# XGBoost forecasting pipeline for PKD sectors

This notebook builds an XGBoost-based forecasting pipeline that:
1. Loads and maps PKD sectors to their corresponding commodity features.
2. Prepares aligned feature/target datasets per PKD.
3. Trains and evaluates models on historical data (2012–2022 train, 2023–2024 test).
4. Uses the trained models to forecast PKD variables for years 2025–2027.
5. Saves evaluation metrics and forecasts to CSV files.


In [1]:

import json
import os

import numpy as np
import pandas as pd

from xgboost import XGBRegressor
from sklearn.multioutput import MultiOutputRegressor
from sklearn.metrics import mean_absolute_error, mean_squared_error, r2_score


In [2]:

# Paths (adjust if you move the notebook or data files)
PROJECT_DIR = r"/Users/jan/Documents/competitions/hackatons/Hacknation2025"
DATA_DIR = r"/Users/jan/Documents/competitions/hackatons/Hacknation2025/data"
PKD_TO_VARS_PATH = os.path.join(PROJECT_DIR, "pkd_to_variables.json")
COMMODITIES_PATH = os.path.join(DATA_DIR, "COMMODITIES_FINAL.xlsx")
TARGETS_PATH = os.path.join(DATA_DIR, "df_pivot_filtered_numbers.csv")
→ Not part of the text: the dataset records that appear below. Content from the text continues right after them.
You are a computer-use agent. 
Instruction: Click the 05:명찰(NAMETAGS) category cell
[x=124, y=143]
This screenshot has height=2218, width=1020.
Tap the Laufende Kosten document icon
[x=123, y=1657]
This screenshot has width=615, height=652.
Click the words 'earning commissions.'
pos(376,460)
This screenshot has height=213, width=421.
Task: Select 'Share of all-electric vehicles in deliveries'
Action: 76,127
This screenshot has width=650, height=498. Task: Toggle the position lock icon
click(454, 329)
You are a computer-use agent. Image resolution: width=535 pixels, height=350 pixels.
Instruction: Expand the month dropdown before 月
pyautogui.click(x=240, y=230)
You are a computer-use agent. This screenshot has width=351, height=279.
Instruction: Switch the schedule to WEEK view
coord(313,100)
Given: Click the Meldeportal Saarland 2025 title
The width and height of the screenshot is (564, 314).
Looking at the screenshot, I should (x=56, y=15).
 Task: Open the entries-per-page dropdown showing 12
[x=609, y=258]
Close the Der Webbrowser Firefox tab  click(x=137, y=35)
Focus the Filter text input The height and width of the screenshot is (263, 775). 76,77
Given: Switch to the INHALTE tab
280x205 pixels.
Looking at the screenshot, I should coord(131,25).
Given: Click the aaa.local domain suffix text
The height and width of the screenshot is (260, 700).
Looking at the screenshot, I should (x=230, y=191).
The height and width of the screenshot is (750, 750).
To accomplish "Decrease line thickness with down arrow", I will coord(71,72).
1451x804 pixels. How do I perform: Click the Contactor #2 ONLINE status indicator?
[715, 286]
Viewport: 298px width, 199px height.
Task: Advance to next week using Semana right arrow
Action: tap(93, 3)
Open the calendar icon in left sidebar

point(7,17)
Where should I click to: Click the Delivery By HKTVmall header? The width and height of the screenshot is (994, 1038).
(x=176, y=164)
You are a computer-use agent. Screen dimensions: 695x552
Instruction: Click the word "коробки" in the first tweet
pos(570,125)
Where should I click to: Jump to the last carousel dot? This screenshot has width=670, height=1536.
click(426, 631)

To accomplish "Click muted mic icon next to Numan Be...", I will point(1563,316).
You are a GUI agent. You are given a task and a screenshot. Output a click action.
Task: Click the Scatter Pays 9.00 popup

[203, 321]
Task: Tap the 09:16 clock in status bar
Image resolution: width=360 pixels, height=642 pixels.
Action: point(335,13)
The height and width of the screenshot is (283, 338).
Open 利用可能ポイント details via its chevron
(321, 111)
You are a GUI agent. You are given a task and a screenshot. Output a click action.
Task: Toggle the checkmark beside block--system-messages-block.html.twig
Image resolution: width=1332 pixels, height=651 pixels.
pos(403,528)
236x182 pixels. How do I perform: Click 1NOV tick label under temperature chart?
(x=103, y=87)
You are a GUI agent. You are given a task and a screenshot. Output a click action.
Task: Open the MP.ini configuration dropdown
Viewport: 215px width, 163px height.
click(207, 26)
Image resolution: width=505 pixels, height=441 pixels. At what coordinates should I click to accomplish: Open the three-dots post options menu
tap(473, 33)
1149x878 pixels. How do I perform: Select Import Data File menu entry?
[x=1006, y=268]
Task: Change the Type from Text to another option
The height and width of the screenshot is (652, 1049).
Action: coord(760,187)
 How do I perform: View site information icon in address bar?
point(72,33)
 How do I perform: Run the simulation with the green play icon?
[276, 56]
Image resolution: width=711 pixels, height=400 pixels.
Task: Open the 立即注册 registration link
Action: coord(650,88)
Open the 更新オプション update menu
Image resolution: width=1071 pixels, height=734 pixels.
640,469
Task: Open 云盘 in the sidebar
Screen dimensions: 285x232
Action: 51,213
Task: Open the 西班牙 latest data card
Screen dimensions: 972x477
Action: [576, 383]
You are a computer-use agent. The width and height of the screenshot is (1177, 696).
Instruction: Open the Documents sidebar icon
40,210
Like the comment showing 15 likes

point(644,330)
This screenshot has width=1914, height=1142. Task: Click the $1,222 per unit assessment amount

# Time split configuration (assumption based on problem description)
YEAR_COL = "year"
TRAIN_START = 2012
TRAIN_END = 2022   # inclusive
TEST_START = 2023  # inclusive
TEST_END = 2024    # inclusive
FORECAST_YEARS = [2025, 2026, 2027]

# Output paths
EVAL_OUTPUT_PATH = os.path.join(DATA_DIR, "xgb_evaluation_results.csv")
FORECAST_OUTPUT_PATH = os.path.join(DATA_DIR, "xgb_forecasts_2025_2027.csv")

# -------------------------------------------------------------------------
# Load mapping from PKD codes to commodity variables
# -------------------------------------------------------------------------
with open(PKD_TO_VARS_PATH, "r", encoding="utf-8") as f:
    pkd_to_vars = json.load(f)

# -------------------------------------------------------------------------
# Load commodities and target data
# -------------------------------------------------------------------------
df_com = pd.read_excel(COMMODITIES_PATH)
df_target = pd.read_csv(TARGETS_PATH)

print("Commodities shape:", df_com.shape)
print("Targets shape:", df_target.shape)
print("Commodities years:", df_com[YEAR_COL].min(), "->", df_com[YEAR_COL].max())
print("Targets years:", df_target[YEAR_COL].min(), "->", df_target[YEAR_COL].max())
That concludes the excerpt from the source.